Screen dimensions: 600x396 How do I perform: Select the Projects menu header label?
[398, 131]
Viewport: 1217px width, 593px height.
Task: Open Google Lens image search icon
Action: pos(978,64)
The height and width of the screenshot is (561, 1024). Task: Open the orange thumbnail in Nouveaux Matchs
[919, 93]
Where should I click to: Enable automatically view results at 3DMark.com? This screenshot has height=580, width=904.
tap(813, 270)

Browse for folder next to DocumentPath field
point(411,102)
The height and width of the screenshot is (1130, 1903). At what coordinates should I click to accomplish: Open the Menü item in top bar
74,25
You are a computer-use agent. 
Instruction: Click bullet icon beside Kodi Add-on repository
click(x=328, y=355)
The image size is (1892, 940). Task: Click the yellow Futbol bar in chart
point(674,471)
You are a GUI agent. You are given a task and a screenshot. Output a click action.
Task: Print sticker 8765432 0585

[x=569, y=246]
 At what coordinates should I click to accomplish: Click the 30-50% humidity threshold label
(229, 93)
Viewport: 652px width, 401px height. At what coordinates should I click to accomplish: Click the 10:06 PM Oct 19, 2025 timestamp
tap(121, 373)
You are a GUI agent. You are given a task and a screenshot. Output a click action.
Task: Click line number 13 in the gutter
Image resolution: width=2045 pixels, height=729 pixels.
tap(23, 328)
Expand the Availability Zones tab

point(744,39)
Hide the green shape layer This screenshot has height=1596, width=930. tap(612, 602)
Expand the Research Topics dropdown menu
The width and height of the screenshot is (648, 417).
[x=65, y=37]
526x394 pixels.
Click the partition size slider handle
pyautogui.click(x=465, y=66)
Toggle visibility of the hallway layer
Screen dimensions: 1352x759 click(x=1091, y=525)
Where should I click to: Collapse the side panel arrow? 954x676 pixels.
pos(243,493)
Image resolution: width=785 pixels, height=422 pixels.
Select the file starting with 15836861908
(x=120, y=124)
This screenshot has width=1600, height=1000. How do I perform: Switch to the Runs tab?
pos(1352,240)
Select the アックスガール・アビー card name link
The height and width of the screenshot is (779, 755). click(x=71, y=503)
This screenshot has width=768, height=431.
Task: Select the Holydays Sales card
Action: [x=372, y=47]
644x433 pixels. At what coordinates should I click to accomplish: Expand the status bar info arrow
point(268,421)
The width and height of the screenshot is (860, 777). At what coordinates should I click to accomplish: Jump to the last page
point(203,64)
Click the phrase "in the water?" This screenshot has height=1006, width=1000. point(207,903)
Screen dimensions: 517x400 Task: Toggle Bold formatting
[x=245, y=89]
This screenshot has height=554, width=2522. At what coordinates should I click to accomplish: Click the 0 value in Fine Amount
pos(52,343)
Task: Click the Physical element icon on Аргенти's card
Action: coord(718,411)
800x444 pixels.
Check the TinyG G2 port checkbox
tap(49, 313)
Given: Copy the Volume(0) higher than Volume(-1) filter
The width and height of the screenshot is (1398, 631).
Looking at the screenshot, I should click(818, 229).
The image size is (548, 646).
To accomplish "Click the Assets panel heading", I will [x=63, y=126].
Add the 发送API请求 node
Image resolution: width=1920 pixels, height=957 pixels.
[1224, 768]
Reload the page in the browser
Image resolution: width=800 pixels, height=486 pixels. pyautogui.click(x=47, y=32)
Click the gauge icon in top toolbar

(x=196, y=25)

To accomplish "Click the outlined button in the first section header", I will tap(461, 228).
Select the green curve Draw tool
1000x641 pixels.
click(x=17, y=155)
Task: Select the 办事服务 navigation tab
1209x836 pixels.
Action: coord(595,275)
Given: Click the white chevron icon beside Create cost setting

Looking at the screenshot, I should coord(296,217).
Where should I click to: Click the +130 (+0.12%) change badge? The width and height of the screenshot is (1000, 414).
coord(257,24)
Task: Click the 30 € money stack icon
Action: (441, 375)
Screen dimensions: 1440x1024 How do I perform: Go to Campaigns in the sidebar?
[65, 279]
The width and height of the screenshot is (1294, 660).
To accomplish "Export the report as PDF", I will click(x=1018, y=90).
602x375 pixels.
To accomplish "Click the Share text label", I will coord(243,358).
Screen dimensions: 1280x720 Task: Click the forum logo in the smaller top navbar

══════

Please print the records above exactly, leaving nothing out.

Screen dimensions: 600x396 How do I perform: Select the Projects menu header label?
[398, 131]
Viewport: 1217px width, 593px height.
Task: Open Google Lens image search icon
Action: pos(978,64)
The height and width of the screenshot is (561, 1024). Task: Open the orange thumbnail in Nouveaux Matchs
[919, 93]
Where should I click to: Enable automatically view results at 3DMark.com? This screenshot has height=580, width=904.
tap(813, 270)

Browse for folder next to DocumentPath field
point(411,102)
The height and width of the screenshot is (1130, 1903). At what coordinates should I click to accomplish: Open the Menü item in top bar
74,25
You are a computer-use agent. 
Instruction: Click bullet icon beside Kodi Add-on repository
click(x=328, y=355)
The image size is (1892, 940). Task: Click the yellow Futbol bar in chart
point(674,471)
You are a GUI agent. You are given a task and a screenshot. Output a click action.
Task: Print sticker 8765432 0585

[x=569, y=246]
 At what coordinates should I click to accomplish: Click the 30-50% humidity threshold label
(229, 93)
Viewport: 652px width, 401px height. At what coordinates should I click to accomplish: Click the 10:06 PM Oct 19, 2025 timestamp
tap(121, 373)
You are a GUI agent. You are given a task and a screenshot. Output a click action.
Task: Click line number 13 in the gutter
Image resolution: width=2045 pixels, height=729 pixels.
tap(23, 328)
Expand the Availability Zones tab

point(744,39)
Hide the green shape layer This screenshot has height=1596, width=930. tap(612, 602)
Expand the Research Topics dropdown menu
The width and height of the screenshot is (648, 417).
[x=65, y=37]
526x394 pixels.
Click the partition size slider handle
pyautogui.click(x=465, y=66)
Toggle visibility of the hallway layer
Screen dimensions: 1352x759 click(x=1091, y=525)
Where should I click to: Collapse the side panel arrow? 954x676 pixels.
pos(243,493)
Image resolution: width=785 pixels, height=422 pixels.
Select the file starting with 15836861908
(x=120, y=124)
This screenshot has width=1600, height=1000. How do I perform: Switch to the Runs tab?
pos(1352,240)
Select the アックスガール・アビー card name link
The height and width of the screenshot is (779, 755). click(x=71, y=503)
This screenshot has width=768, height=431.
Task: Select the Holydays Sales card
Action: [x=372, y=47]
644x433 pixels. At what coordinates should I click to accomplish: Expand the status bar info arrow
point(268,421)
The width and height of the screenshot is (860, 777). At what coordinates should I click to accomplish: Jump to the last page
point(203,64)
Click the phrase "in the water?" This screenshot has height=1006, width=1000. point(207,903)
Screen dimensions: 517x400 Task: Toggle Bold formatting
[x=245, y=89]
This screenshot has height=554, width=2522. At what coordinates should I click to accomplish: Click the 0 value in Fine Amount
pos(52,343)
Task: Click the Physical element icon on Аргенти's card
Action: coord(718,411)
800x444 pixels.
Check the TinyG G2 port checkbox
tap(49, 313)
Given: Copy the Volume(0) higher than Volume(-1) filter
The width and height of the screenshot is (1398, 631).
Looking at the screenshot, I should click(818, 229).
The image size is (548, 646).
To accomplish "Click the Assets panel heading", I will [x=63, y=126].
Add the 发送API请求 node
Image resolution: width=1920 pixels, height=957 pixels.
[1224, 768]
Reload the page in the browser
Image resolution: width=800 pixels, height=486 pixels. pyautogui.click(x=47, y=32)
Click the gauge icon in top toolbar

(x=196, y=25)

To accomplish "Click the outlined button in the first section header", I will tap(461, 228).
Select the green curve Draw tool
1000x641 pixels.
click(x=17, y=155)
Task: Select the 办事服务 navigation tab
1209x836 pixels.
Action: coord(595,275)
Given: Click the white chevron icon beside Create cost setting

Looking at the screenshot, I should coord(296,217).
Where should I click to: Click the +130 (+0.12%) change badge? The width and height of the screenshot is (1000, 414).
coord(257,24)
Task: Click the 30 € money stack icon
Action: (441, 375)
Screen dimensions: 1440x1024 How do I perform: Go to Campaigns in the sidebar?
[65, 279]
The width and height of the screenshot is (1294, 660).
To accomplish "Export the report as PDF", I will click(x=1018, y=90).
602x375 pixels.
To accomplish "Click the Share text label", I will coord(243,358).
Screen dimensions: 1280x720 Task: Click the forum logo in the smaller top navbar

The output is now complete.